My main motivation to change the C API is to allow to change CPython. For example, I would like to experiment a specialized implementation of the list type which would store small integers as a C array of int8_t, int16_t or int32_t to be more space efficient (I'm not sure that it would be faster, I'm not really interested have SIMD-like operations in the stdlib). Currently, PySequence_Fast_ITEMS() and exposing the PyListObject structure prevent to experiment such optimization, because PyListObject.ob_items leaks PyObject**. To be honest, I'm not sure that this specific optimization is worth it, but I like to give this example since it's easy to explain it.
The problem we have is the heap of C extensions that are no longer (actively) maintained, not those that are maintained but use internals.
This is why my project has a "backward compatibility" page: https://pythoncapi.readthedocs.io/backward_compatibility.html
I would like to *remove* PyDict_GetItem(), but maybe we can provide a 3rd party C library which would reimplement PyDict_GetItem() on top of the new PyDict_GetItemRef() function which returns a strong reference.
Currently, the page only explains the other side: be able to modify C extensions to use the new name (but a macro or something else will fallback on PyDict_GetItem() on Python 3.7 and older).
Basically, PyPy shows that, given enough developer time, the C-API can be emulated even based on a very different runtime design, potentially with a handicap in terms of performance. If some parts of the C-API are to be replaced, that might be a way to go.
"potentially with a handicap in terms of performance"
Multiple PyPy developers told me that cpyext remains one of the most important blocker issue to move an application away from CPython. I wouldn't say that it's a solved issue.

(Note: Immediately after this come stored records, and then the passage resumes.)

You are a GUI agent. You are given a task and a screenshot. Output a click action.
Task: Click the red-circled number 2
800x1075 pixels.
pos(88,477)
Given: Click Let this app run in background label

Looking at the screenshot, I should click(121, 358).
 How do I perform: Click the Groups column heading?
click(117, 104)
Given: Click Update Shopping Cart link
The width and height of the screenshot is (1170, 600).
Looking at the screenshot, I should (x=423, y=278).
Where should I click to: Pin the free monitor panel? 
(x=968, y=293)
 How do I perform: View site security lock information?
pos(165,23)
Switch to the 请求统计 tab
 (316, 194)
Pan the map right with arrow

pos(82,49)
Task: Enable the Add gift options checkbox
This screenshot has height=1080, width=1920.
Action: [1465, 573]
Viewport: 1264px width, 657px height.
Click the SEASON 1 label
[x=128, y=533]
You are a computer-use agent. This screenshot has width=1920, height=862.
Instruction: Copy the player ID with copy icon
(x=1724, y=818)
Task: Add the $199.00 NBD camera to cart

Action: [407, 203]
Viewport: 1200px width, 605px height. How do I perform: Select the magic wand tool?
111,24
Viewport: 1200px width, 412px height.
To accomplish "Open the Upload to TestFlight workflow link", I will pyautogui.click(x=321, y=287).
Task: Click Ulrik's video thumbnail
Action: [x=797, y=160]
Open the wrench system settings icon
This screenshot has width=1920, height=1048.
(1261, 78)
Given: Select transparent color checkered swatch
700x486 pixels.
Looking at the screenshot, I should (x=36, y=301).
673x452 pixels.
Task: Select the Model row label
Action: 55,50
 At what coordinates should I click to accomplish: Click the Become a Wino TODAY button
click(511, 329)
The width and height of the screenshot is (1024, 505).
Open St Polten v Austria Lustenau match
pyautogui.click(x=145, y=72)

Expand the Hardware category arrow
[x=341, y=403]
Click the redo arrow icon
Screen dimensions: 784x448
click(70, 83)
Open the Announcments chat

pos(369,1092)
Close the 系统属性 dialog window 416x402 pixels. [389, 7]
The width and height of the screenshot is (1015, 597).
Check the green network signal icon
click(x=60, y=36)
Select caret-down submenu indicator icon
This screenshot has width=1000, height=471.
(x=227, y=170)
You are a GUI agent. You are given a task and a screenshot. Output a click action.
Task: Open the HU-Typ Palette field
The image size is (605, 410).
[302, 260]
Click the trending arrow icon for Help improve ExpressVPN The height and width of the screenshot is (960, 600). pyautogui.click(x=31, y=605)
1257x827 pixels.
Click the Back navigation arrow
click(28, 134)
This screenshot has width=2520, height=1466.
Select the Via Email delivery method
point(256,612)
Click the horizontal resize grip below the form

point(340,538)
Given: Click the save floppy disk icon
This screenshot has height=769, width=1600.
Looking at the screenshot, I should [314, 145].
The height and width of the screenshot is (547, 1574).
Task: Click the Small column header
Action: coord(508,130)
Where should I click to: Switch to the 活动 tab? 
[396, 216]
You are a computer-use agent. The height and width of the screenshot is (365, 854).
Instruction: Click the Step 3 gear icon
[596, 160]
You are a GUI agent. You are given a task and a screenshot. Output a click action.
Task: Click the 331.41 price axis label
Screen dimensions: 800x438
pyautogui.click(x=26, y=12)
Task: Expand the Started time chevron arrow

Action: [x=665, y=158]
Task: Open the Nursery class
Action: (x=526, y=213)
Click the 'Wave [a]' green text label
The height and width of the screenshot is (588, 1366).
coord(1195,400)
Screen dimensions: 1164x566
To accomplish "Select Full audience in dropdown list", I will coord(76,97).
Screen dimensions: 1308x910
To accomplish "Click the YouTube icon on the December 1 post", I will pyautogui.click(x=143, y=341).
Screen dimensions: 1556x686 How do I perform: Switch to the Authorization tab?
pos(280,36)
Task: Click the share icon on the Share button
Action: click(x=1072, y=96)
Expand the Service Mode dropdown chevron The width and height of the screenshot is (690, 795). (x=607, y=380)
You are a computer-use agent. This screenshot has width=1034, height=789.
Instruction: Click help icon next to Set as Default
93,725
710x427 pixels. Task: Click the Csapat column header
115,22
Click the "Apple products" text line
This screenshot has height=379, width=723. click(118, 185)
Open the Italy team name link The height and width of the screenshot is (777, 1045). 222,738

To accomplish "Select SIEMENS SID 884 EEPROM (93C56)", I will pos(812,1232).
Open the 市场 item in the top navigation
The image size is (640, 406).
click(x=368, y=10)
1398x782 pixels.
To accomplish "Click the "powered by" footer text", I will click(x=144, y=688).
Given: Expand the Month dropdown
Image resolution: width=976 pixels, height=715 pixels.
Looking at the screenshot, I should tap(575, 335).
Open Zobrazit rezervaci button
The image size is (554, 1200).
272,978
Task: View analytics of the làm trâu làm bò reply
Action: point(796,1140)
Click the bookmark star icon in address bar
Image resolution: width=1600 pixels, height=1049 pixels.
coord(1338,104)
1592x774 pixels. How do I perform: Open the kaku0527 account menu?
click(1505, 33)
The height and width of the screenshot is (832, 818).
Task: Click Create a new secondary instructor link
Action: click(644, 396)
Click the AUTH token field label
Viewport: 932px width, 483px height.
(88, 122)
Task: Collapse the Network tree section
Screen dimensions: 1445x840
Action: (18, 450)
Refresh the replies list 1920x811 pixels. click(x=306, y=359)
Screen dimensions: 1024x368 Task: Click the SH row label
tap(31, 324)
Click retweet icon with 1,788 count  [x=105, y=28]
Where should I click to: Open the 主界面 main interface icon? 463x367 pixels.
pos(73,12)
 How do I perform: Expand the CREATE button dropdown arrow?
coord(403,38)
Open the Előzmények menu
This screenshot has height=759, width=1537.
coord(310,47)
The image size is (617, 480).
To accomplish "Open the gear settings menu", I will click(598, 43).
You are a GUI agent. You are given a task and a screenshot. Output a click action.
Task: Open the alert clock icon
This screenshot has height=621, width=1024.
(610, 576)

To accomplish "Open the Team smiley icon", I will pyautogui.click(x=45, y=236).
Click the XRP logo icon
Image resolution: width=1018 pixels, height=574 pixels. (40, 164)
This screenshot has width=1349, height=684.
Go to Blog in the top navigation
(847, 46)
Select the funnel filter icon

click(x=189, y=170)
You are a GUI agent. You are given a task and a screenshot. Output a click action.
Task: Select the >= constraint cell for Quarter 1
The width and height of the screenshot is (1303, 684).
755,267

Moreover, I'm not sure that optimizing cpyext is the favorite task of PyPy developers. They are likely other parts of PyPy which would deserve more love than cpyext, no? :-)
But I'm just guessing here, I would prefer to hear directly from PyPy developers ;-)
I also don't buy the argument that binary modules built for, say, Py3.6 must continue to import on Py3.9, for example. Supporting the last couple of supported releases with binary wheels has proven good enough IMHO, and rebuilding for a new CPython release seems acceptable, given that this also enables the use of new features. (Would be something to ask distributors, though.)
I created the pythoncapi project between two flights, so sorry, my rationale is still maybe incomplete :-)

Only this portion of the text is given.